IS: Ischaemic stroke; ICH: intracerebral haemorrhage; H: haemorrhagic (including ICH and SAH); TIA: transient ischaemic attack; nr: not reported; CIND: cognitive impairment no dementia; MMSE: Mini Mental State Examination; MoCA: Montreal Cognitive Assessment; DSM-IV: Diagnostic and Statistical Manual of Mental Disorders, 4th Edition; SD: standard deviation; IQCODE: Informant Questionnaire on Cognitive Decline in the Elderly; CAMCOG: Cambridge Cognitive Examination; CDR: Clinical Dementia Rating.

^aThe mean used to define a cut-off relates to a mean observed in a normative population – either a study-specific control group or published normative scores.

^bNot explicitly reported that first-ever and recurrent included, but assume both included.

Exclusion criteria related to the capacity to participate in the research were common across studies, including psychiatric or neurological disorders, language or sensory problems, lack of consciousness, refusal to consent. Some studies had criteria beyond these that excluded the most severely affected patients, for example those with mRS > 4 or NIHSS > 4 (see Table S4 for more details).

Study quality

The mean quality score was 30.3/40 (range: 24.8–33.5), or 3.75/5 per section. The intra-class correlation coefficient was 0.82, which indicates good reliability.¹⁶ Quality scores were influenced by multiple factors, with studies performing well in some areas and poorly in others. Almost all studies had at least one problem with their definition of CIND or dementia – for example, a lack of detail on specific cut-offs used^20–24 or whether intact ADLs were required for CIND.^19,22–30 Many studies reported limited information on how patients were selected into the study, with only 10/23 studies providing a clear flow chart.^{20–22,25,26,28,31–34} Poor information on patient selection was a key distinguishing characteristic of studies classified as low versus high quality (see Tables S3 and S4 for more details).

Prevalence of CIND

The estimated prevalence of CIND in the first year after stroke ranged from 17.5%³⁵ to 54.9%.²³ Two studies had restrictive age criteria that meant the mean age was substantially lower (age < 49, mean age = 39 years)³⁵ or higher (age > 75 years, mean age = 80),³⁰ and were only included in the age-stratified meta-analysis (see Supplementary Figure S1), leaving 21 studies included in the meta-analysis.

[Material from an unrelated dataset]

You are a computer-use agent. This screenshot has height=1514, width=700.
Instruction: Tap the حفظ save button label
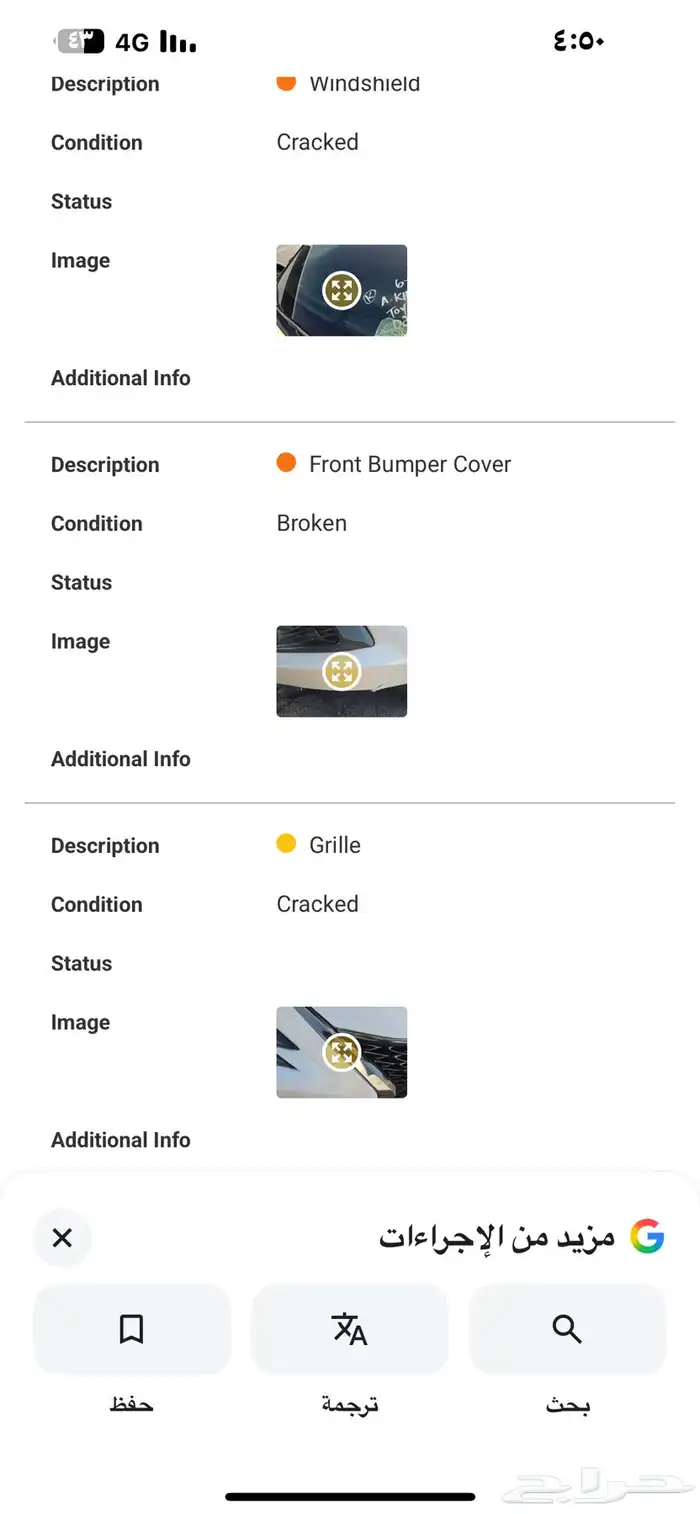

Figure 2 displays the meta-analysis of 21 studies. The pooled prevalence was 38% (95% CI: 32–43%). The total number of patients across studies was 4152, and 1680 were classified as having CIND (n = 1680/4152). However, the heterogeneity was very high (I² = 92.5%, p < 0.01). This heterogeneity was not explained by factors related to casemix, follow-up time, age, patient selection, or definition of CIND and dementia (see Supplementary Figures S1 to S12). Differences across sub-groups were hard to interpret due to the high heterogeneity, but no substantial differences in prevalence between sub-groups were observed.

Figure 2.

Pooled prevalence of CIND in the first year post-stroke.

However, the heterogeneity did reduce when the studies were stratified by quality score, with no heterogeneity observed in the highest quartile of quality (see Figure 3). In these highest quality studies, the pooled prevalence was 39% (95% CI 35–42%, n = 285/736). This prevalence estimate was similar to the overall estimate, only more precise.

Figure 3.

Pooled prevalence of CIND in the first year post-stroke, stratified by quality quartile.

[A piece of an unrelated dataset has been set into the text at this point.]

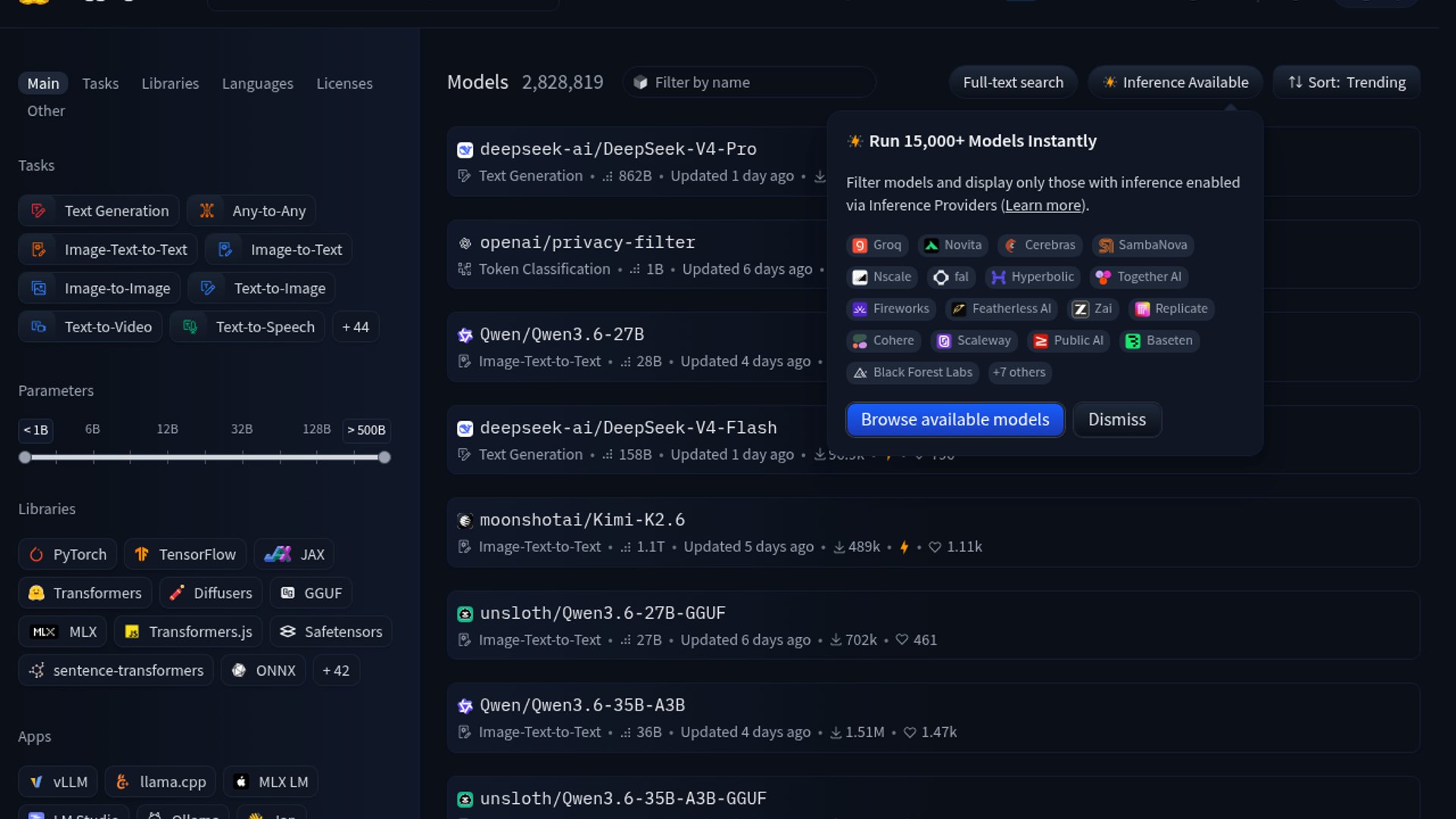Click the right handle of parameters slider
Image resolution: width=1456 pixels, height=819 pixels.
(384, 457)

The studies in the two highest quality quartiles (the top 50% of quality scores) were stratified by casemix, follow-up time, age, patient selection, and definition of CIND and dementia (see Figures S13–S22). The analysis by stroke type (see Figure 4) indicated that in higher quality studies with a study population of mixed ischaemic and haemorrhagic stroke, the prevalence estimate was 36% (95% CI 33–43%, n = 310/844), with moderate heterogeneity (I² = 48.5%, p = 0.07). Stratification by age of the sample suggested a higher pooled prevalence in studies with a mean age greater than 65 years (41%, 95% CI: 36–45%), compared with younger than 65 years (32%, 95% CI: 24–40%), although this difference was not statistically significant (p = 0.06) (see Figure 5). Heterogeneity was also reduced when stratified by inclusion of pre-stroke CI and dementia (Figure S14), and when we only included high-quality studies that used a domain-based definition of CIND (e.g. impairment in one or more cognitive domains) and DSM-IV criteria for dementia (Figure S20).

Figure 4.

Pooled prevalence of CIND in first year post-stroke, in high and medium-high quality studies, stratified by stroke type. IS: Ischaemic stroke, TIA: Transient Ischaemic Attack; H: Haemorrhagic stroke.

Figure 5.

Pooled prevalence of CIND in first year post-stroke, in high and medium-high quality studies, stratified by mean age of the study sample.

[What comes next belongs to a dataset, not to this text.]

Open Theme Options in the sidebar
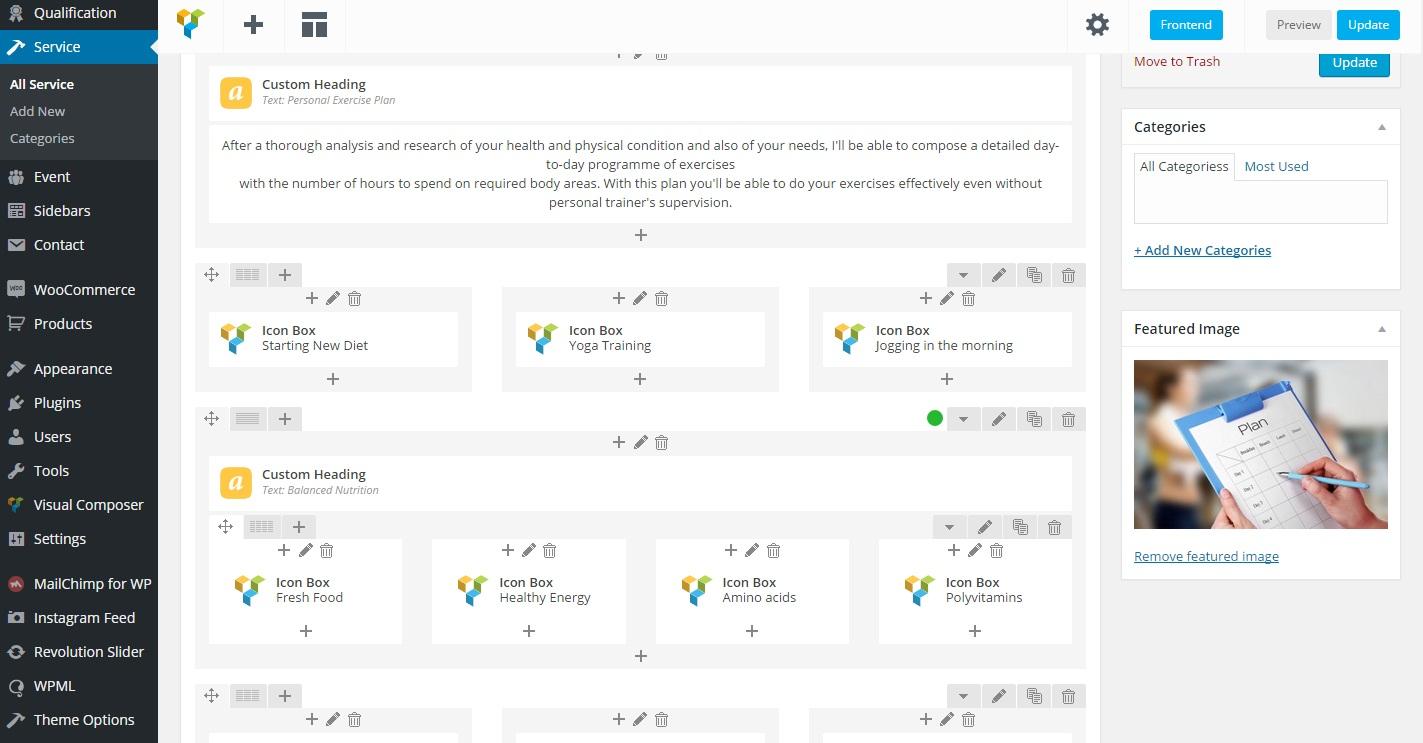The width and height of the screenshot is (1423, 743). pos(84,720)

The meta-analysis was re-run excluding patients diagnosed with dementia post-stroke from the denominator, to estimate the proportion of stroke survivors without dementia who have CIND. The pooled prevalence was 45% (95% CI: 40–51%), and again heterogeneity was high (I² = 89.76%, p < 0.01) (see Figure S23). The stratified analysis was similar to the main meta-analysis, with no heterogeneity observed in the highest quartile of quality (see Figure S24).

Discussion

This meta-analysis found a pooled prevalence of CIND in the first year after stroke of 38% (95% CI: 32–43%). However, heterogeneity was very high, indicating that this estimate is not consistent across studies. Sources of heterogeneity related to casemix and study design were explored, with no one factor explaining differences in the estimates obtained. However, overall study quality emerged as a significant source of heterogeneity, with no heterogeneity in the five studies in the highest quartile of quality score. The pooled prevalence for these five studies was 39%, very close to the overall pooled prevalence. As quality scores reflected multiple factors, it may have been a combination of factors that led to variation in estimates, rather than a single factor. High-quality studies had clearer information on patient selection, and may have been more representative of the overall stroke population. Casemix appeared to play a role, as stratified analysis by stroke type and sample age of studies in the top two quality quartiles led to a reduction in heterogeneity. Some key casemix factors, such as inclusion of prior stroke or TIA, were not associated with differences in estimates. Patients with TIA or prior stroke tended to be in a minority in these studies (<20%, see Table 1) and may not have had a substantial influence on the overall estimate.

Study quality

Many studies relied on narrative descriptions of patient selection into the study and follow-up, which were often incomplete or inconsistent. This highlights the need for clear and comprehensive charts describing the flow of participants. Very few studies included detailed information on data collection procedures, for example use of home visits or telephone calls, which can be an important influence on selection bias.⁹ There was some consistency in definitions of CI, in that most used the DSM-IV criteria for dementia, and a definition of CIND based on impairment in at least one cognitive domain. However, there was diversity in how these definitions were operationalised, including specific cut-offs for impairment, the use of functional criteria and the requirement for a memory impairment.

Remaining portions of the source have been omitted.